▸ **Required action**: I'd like every record written out again, exactly as it is.

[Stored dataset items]
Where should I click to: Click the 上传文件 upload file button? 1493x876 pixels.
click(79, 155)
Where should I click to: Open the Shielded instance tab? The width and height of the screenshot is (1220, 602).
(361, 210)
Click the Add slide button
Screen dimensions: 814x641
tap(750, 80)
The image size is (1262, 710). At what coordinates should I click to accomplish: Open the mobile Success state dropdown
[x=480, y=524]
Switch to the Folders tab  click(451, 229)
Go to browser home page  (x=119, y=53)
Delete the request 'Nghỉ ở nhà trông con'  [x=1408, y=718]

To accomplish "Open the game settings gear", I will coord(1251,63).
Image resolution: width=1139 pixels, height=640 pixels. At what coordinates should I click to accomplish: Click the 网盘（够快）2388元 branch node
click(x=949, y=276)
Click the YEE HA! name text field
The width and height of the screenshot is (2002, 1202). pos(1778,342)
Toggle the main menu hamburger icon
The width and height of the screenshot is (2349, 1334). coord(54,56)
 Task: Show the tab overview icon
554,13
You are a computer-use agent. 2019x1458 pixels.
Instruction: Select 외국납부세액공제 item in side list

▸ **Solution for this task**:
Where should I click to: Click the 上传文件 upload file button? 1493x876 pixels.
click(79, 155)
Where should I click to: Open the Shielded instance tab? The width and height of the screenshot is (1220, 602).
(361, 210)
Click the Add slide button
Screen dimensions: 814x641
tap(750, 80)
The image size is (1262, 710). At what coordinates should I click to accomplish: Open the mobile Success state dropdown
[x=480, y=524]
Switch to the Folders tab  click(451, 229)
Go to browser home page  (x=119, y=53)
Delete the request 'Nghỉ ở nhà trông con'  [x=1408, y=718]

To accomplish "Open the game settings gear", I will coord(1251,63).
Image resolution: width=1139 pixels, height=640 pixels. At what coordinates should I click to accomplish: Click the 网盘（够快）2388元 branch node
click(x=949, y=276)
Click the YEE HA! name text field
The width and height of the screenshot is (2002, 1202). pos(1778,342)
Toggle the main menu hamburger icon
The width and height of the screenshot is (2349, 1334). coord(54,56)
 Task: Show the tab overview icon
554,13
You are a computer-use agent. 2019x1458 pixels.
Instruction: Select 외국납부세액공제 item in side list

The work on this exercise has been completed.